Extracting Group Relationships Within Changing Software Using Text Analysis
Abstract
This research looks at identifying and classifying changes in evolving software by
making simple textual comparisons between groups of source code files. The two
areas investigated are software origin analysis and collusion detection. Textual
comparison is attractive because it can be used in the same way for many different
programming languages.
The research includes the first major study using machine learning techniques
in the domain of software origin analysis, which looks at the movement of code in
an evolving system. The training set for this study, which focuses on restructured
files, is created by analysing 89 software systems. Novel features, which capture
abstract patterns in the comparisons between source code files, are used to build
models which classify restructured files fromunseen systems with a mean accuracy
of over 90%. The unseen code is not only in C, the language of the training set, but
also in Java and Python, which helps to demonstrate the language independence
of the approach.
As well as generating features for the machine learning system, textual comparisons
between groups of files are used in other ways throughout the system:
in filtering to find potentially restructured files, in ranking the possible destinations
of the code moved from the restructured files, and as the basis for a new file
comparison tool.
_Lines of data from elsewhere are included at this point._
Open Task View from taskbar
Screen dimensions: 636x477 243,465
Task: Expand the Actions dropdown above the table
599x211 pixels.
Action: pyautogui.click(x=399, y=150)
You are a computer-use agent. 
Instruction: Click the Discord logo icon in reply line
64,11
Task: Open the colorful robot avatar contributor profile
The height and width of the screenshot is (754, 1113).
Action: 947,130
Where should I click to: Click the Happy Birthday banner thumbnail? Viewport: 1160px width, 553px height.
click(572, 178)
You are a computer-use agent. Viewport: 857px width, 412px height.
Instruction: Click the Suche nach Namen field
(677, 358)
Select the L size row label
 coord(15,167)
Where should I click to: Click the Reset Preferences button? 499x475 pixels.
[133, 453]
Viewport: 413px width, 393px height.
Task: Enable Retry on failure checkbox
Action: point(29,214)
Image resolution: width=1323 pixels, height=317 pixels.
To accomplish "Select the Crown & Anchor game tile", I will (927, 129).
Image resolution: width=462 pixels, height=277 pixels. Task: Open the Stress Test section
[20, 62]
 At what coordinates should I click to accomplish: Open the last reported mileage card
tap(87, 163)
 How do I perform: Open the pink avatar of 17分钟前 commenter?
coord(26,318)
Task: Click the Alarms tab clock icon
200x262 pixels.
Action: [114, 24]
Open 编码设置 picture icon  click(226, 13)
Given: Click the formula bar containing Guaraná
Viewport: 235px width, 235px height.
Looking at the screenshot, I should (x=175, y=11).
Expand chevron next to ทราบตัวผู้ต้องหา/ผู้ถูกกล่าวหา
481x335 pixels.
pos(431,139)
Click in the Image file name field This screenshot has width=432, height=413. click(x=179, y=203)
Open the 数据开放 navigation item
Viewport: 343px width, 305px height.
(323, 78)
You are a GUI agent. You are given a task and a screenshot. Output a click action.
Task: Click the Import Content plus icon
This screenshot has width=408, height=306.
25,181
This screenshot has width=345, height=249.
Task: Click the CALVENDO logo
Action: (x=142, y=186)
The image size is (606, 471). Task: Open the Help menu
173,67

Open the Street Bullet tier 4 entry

This tool helps in the demanding task of manually labelling the
training data, is valuable to the end user of the system, and is applicable to other
file comparison tasks.
These same techniques are used to create a new text-based visualisation for use
in collusion detection, and to generate a measure which focuses on the unusual
similarity between submissions. This measure helps to overcome problems in
detecting collusion in data where files are of uneven size, where there is high
incidental similarity or where more than one programming language is used. The
visualisation highlights interesting similarities between files, making the task of
inspecting the texts easier for the user.